I kissed Vexing all over. With each kiss I gave her my love. I said it aloud: I love you. It flowed from my lips and my heart. Then, with the same shovel I had used to dig her out, I dug a hole to put her back where I had found her.
I did it at night, when no one was looking. During the day I covered the hole with a tarp. At my age the job wasn’t easy and took a full week. When I was done, I lined the hole with her gowns. I made sure that the mirrors and sequins faced inward, so that if she did happen to wake up and open her eyes, and if those eyes could pierce darkness and dirt, what she’d see was herself. It was three in the morning when I finished this final part. The moon was high in the sky. The gowns glittered softly in its pale light.

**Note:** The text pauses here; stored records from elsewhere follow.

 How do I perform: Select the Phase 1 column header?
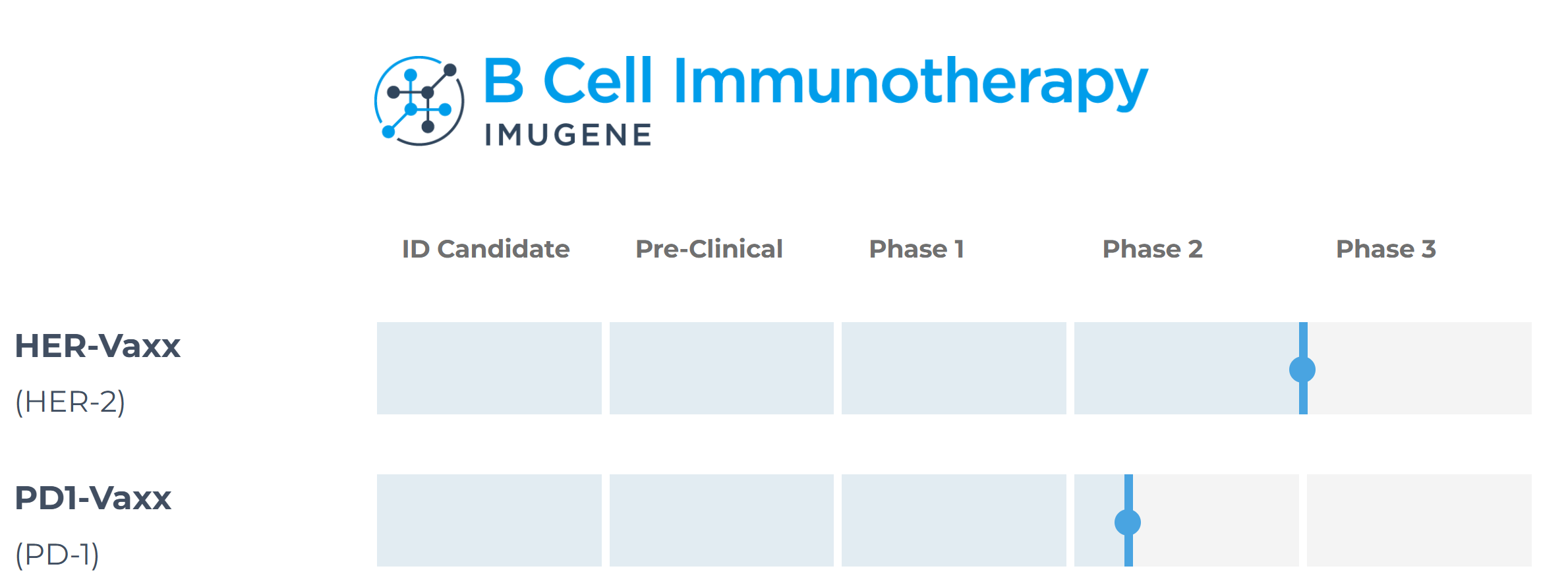(x=917, y=249)
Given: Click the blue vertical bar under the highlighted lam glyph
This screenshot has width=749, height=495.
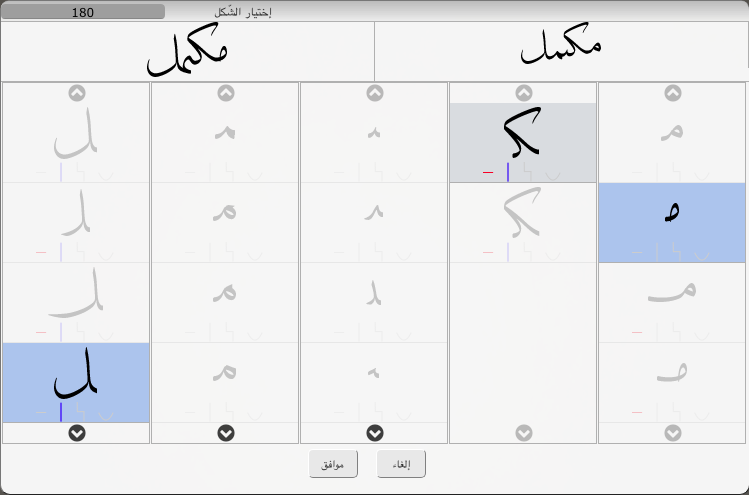Looking at the screenshot, I should (61, 412).
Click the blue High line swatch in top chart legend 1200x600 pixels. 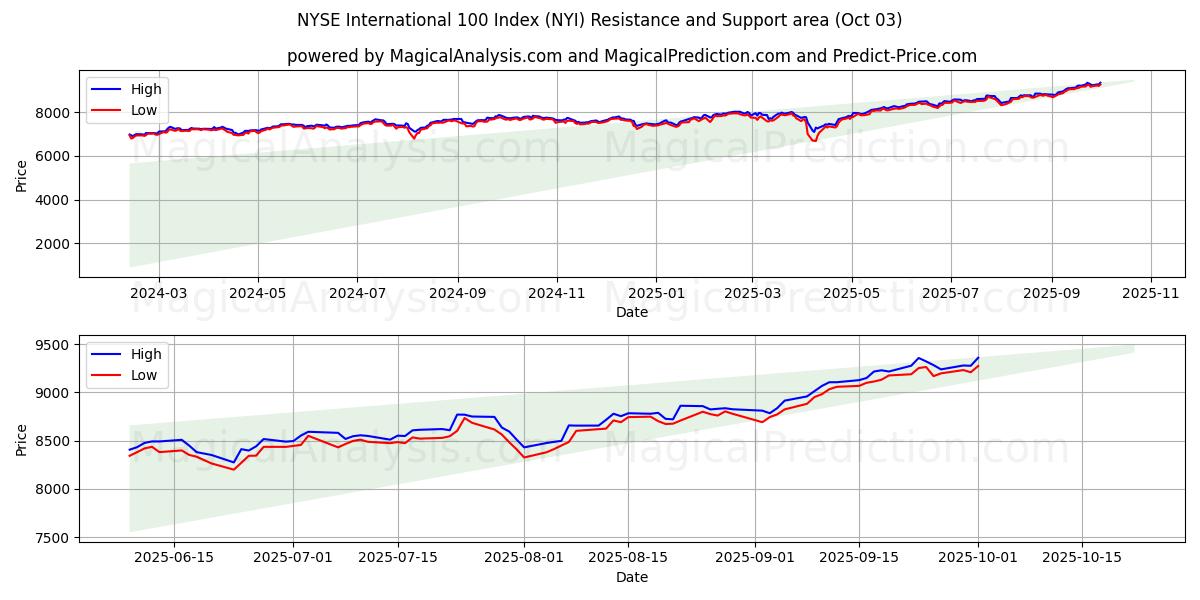107,90
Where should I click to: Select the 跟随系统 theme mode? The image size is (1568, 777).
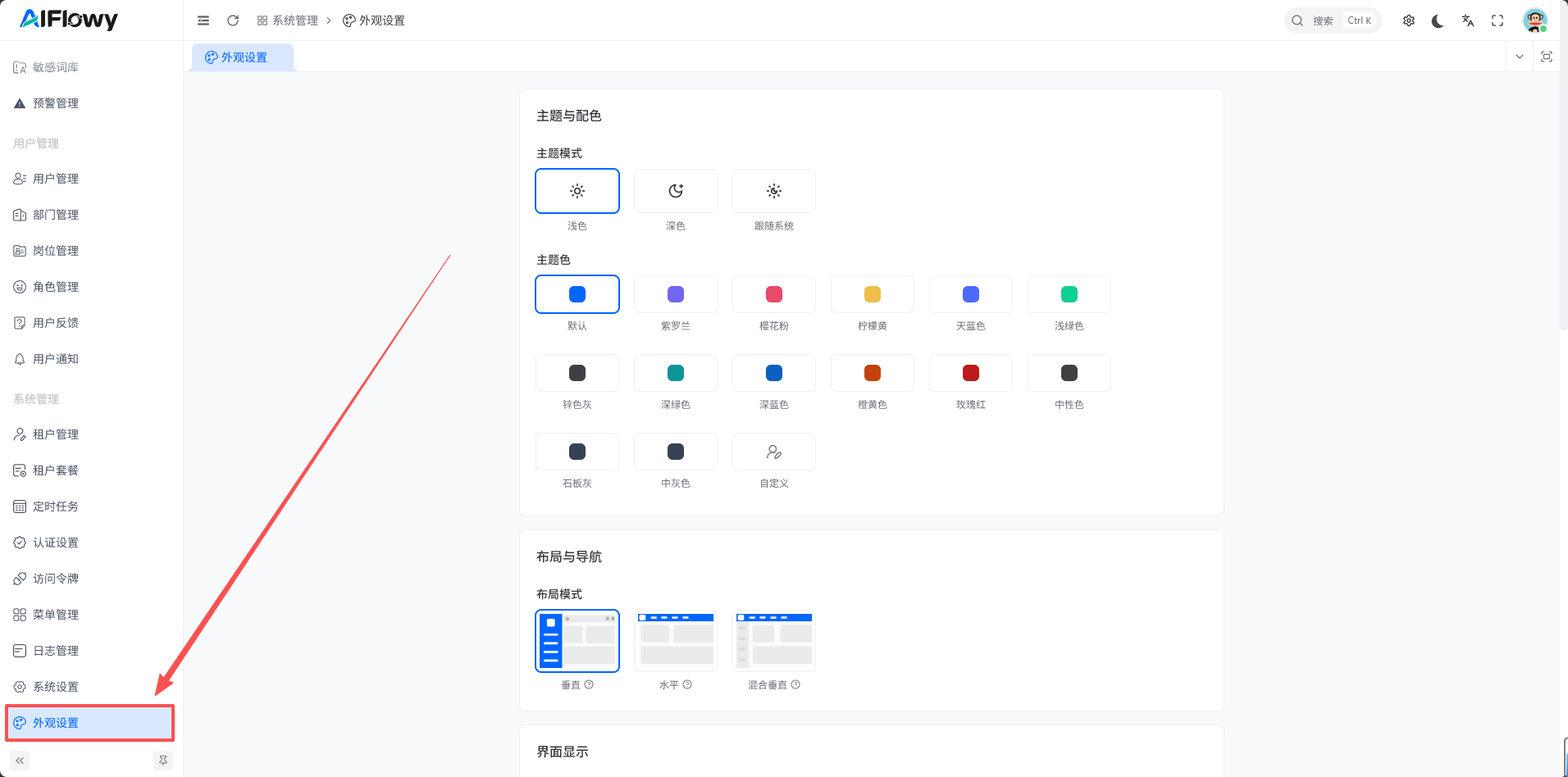pos(773,191)
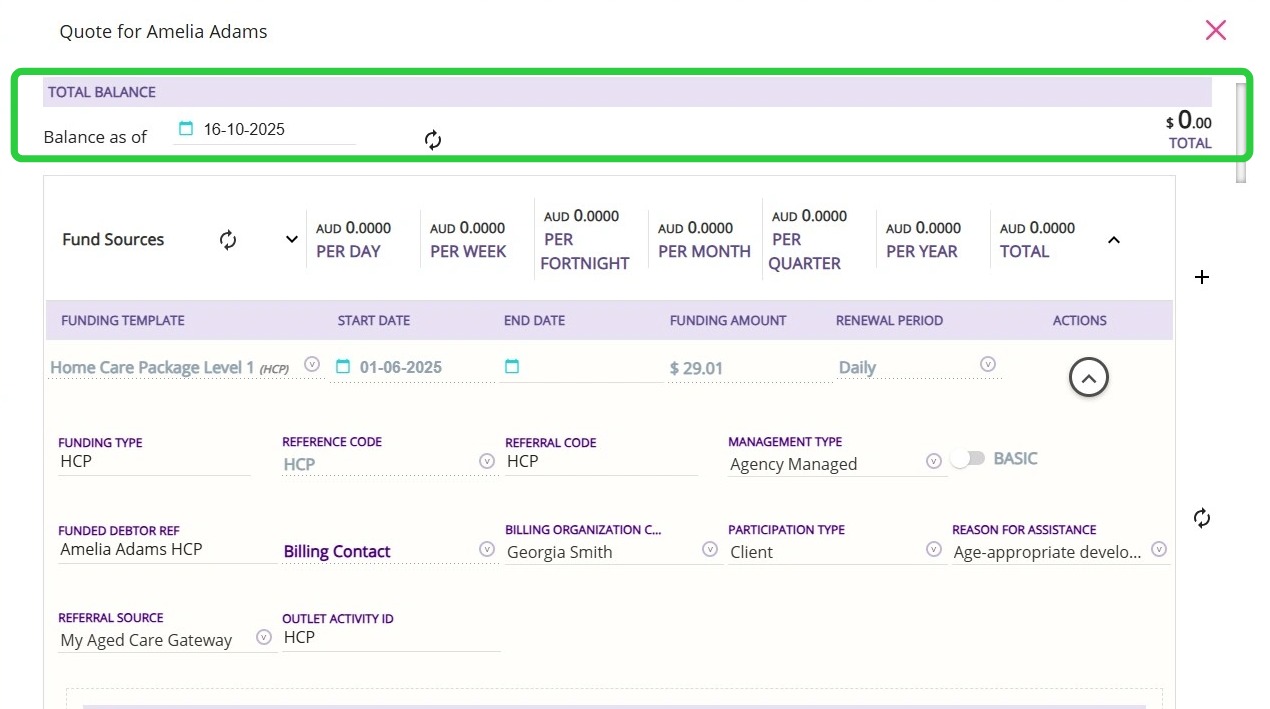Open the Reason for Assistance dropdown
1270x709 pixels.
1159,550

Not a hole, I thought, a nest.
I went into the cottage, hoisted her over my shoulder and carried her outside. Gently, I laid her in the ground. The effort left me breathless. Her face was white as snow.
She was no longer Vexing to me, if ever she truly had been. She was the woman of my dreams, and I wished her well. Some day, I hoped, a new and better prince would come along. That was my parting prayer as I lifted the shovel and covered her with dirt.